SOURCE INFORMATION Start Marker
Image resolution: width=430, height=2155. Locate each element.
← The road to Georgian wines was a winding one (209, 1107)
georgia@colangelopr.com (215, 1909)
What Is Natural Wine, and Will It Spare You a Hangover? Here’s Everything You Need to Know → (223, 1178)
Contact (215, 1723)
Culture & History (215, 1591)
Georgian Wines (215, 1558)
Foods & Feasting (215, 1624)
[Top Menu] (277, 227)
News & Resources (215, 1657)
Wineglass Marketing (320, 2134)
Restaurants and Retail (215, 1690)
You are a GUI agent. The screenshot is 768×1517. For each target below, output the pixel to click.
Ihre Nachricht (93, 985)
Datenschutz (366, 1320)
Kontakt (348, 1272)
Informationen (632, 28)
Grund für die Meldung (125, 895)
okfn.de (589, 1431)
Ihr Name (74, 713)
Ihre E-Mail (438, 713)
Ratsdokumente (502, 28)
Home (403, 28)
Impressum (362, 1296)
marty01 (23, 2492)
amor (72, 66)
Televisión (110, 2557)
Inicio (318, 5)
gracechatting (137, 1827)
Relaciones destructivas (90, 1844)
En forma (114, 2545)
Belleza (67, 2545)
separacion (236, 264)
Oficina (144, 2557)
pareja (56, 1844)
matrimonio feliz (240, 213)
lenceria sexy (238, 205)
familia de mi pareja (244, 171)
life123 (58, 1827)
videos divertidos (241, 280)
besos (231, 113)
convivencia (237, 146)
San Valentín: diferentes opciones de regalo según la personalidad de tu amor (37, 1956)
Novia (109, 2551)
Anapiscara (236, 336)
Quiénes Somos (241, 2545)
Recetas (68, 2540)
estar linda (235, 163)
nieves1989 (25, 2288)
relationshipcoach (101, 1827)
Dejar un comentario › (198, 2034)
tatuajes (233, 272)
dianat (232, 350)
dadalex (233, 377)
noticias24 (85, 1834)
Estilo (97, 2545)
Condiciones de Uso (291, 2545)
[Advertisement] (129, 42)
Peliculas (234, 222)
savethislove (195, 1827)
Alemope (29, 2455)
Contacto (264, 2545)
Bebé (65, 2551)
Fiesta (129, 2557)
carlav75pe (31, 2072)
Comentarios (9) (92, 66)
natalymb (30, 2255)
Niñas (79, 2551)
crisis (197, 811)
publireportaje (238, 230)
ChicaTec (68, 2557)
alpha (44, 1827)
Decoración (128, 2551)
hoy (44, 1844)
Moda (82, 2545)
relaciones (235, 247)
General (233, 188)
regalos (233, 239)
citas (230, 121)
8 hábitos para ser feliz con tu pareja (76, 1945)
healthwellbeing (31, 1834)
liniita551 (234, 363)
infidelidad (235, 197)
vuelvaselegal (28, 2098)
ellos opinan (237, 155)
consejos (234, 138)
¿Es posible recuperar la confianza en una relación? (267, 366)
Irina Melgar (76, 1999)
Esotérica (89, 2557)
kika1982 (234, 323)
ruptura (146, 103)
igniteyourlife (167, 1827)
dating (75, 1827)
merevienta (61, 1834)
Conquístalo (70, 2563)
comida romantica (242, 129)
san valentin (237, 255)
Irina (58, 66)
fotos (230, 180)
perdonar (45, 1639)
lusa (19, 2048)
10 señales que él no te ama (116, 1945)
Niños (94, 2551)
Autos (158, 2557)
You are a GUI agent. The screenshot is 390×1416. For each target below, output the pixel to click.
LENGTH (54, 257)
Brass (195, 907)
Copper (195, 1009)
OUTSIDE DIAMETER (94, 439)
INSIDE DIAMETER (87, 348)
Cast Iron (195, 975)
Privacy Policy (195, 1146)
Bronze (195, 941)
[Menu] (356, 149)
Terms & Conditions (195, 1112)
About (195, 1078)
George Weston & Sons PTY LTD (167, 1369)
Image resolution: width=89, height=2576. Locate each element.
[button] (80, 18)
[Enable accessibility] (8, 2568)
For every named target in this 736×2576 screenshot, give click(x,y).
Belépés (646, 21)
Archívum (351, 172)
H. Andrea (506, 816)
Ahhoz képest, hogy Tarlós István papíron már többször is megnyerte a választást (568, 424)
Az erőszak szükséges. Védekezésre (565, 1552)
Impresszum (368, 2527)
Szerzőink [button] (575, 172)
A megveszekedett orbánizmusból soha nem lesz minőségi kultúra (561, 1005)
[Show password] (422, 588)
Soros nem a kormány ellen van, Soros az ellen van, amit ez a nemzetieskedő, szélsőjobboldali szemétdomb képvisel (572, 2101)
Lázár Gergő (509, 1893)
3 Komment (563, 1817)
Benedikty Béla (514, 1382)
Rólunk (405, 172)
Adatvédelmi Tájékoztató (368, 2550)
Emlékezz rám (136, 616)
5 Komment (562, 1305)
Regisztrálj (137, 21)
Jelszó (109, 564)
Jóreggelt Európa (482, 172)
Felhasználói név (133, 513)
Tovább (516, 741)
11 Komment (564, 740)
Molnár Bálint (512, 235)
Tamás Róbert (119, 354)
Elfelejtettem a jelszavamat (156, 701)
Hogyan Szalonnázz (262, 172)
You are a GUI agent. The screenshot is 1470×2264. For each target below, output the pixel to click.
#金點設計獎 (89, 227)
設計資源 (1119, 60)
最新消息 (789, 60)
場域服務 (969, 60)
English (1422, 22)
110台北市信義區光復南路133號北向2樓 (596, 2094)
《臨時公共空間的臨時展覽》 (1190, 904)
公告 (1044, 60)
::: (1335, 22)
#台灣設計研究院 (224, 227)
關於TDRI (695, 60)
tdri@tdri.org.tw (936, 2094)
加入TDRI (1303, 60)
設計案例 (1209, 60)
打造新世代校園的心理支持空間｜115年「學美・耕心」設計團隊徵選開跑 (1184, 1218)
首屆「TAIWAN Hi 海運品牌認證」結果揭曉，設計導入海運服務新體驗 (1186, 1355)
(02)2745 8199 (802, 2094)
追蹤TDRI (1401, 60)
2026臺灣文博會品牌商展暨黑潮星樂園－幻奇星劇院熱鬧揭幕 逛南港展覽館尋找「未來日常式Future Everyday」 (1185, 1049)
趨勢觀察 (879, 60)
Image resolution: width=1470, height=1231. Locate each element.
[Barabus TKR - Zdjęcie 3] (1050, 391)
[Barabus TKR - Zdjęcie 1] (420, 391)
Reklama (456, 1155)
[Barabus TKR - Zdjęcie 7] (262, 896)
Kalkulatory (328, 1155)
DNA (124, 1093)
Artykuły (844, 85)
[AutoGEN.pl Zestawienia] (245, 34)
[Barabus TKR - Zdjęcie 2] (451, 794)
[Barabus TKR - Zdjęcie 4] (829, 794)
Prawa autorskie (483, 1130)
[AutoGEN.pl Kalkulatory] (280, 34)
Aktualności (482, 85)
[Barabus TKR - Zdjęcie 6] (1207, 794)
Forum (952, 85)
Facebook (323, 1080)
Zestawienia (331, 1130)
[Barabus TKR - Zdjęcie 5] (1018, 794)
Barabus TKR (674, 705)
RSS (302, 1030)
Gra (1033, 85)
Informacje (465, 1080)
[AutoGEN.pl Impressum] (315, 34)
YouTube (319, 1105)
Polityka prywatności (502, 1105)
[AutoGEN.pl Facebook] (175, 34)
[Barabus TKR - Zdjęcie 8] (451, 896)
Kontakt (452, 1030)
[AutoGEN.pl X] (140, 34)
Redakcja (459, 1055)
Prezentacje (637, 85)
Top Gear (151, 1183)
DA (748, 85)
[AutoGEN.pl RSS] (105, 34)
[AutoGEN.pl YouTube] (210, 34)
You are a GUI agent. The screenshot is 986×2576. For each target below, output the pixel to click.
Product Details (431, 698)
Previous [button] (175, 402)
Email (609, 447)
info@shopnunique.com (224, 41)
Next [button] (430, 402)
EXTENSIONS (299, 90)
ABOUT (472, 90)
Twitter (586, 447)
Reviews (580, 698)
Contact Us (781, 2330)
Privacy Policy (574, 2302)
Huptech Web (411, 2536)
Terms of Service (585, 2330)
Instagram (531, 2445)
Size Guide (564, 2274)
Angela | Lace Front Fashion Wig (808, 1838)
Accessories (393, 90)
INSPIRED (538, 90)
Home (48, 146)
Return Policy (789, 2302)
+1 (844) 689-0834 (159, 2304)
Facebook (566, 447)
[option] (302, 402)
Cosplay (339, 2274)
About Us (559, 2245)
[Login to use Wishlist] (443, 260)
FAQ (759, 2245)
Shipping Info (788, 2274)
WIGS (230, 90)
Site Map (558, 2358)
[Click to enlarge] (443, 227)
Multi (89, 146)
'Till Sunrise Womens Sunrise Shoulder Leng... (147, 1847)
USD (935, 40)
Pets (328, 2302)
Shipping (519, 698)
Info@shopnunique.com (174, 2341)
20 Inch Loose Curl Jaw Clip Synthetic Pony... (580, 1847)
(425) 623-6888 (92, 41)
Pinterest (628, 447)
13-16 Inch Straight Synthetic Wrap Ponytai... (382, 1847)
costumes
SOURCE INFORMATION End Marker
## EXERCISE DETAILS
The string "Georgian" may appear in lines of the listing above; tally those lines and give the number only.

## THE ANSWER
2